OK, I am a novice in this area, so how do you contact print the inter-positive onto film? Through the print?

Phill

Phill,

The way that I would try this is to expose the film to the same color scale that it would see if it were being exposed in camera. Now, one could do the same thing that is done with paper negatives (projecting through the paper support). However, in this case that would lead to an unsharp image. In this case, I would place the paper print side up and the film (emulsion side down) onto the print. In this case I would not use the normal film that I would normally use in the interpositive stage since it would entail projecting light through the antihalation layer and while that may be possible with lengthy exposures, I would rather use LPH film from Freestyle photo for both the interpositive and the enlarged negative. This film does not have the degree of antihalation coating that panchromatic film has. An additional benefit would be that this film is much lower in cost then pan film. For my developer, in this application, I would use Dektol at dilutions of 1-30 and possibly even slightly more dilute. This will allow a continuous tone interpositive from the normally high contrast film. I would project light through the interpositive film using my photo enlarger. On my Saunders, I would begin with exposures of approximately 45 seconds at F16 and development times of 1:30 to 3:00 min.
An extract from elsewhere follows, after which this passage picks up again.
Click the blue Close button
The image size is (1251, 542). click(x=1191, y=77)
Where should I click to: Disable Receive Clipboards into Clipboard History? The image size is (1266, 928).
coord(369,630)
You will need to test exposure versus development time to arrive at a flat contrast continuous tone interpositive. You should evaluate your interpositive on the basis that it contains density information in both shadow and highlight regions.

When you have arrived at a low contrast interpositive, the next step would be to contact print this interpositve to an unexposed sheet of LPH film (emulsion to emulsion). This would then be your enlarged negative. The density range of the enlarged negative would be depending on what process you were wanting to print it on.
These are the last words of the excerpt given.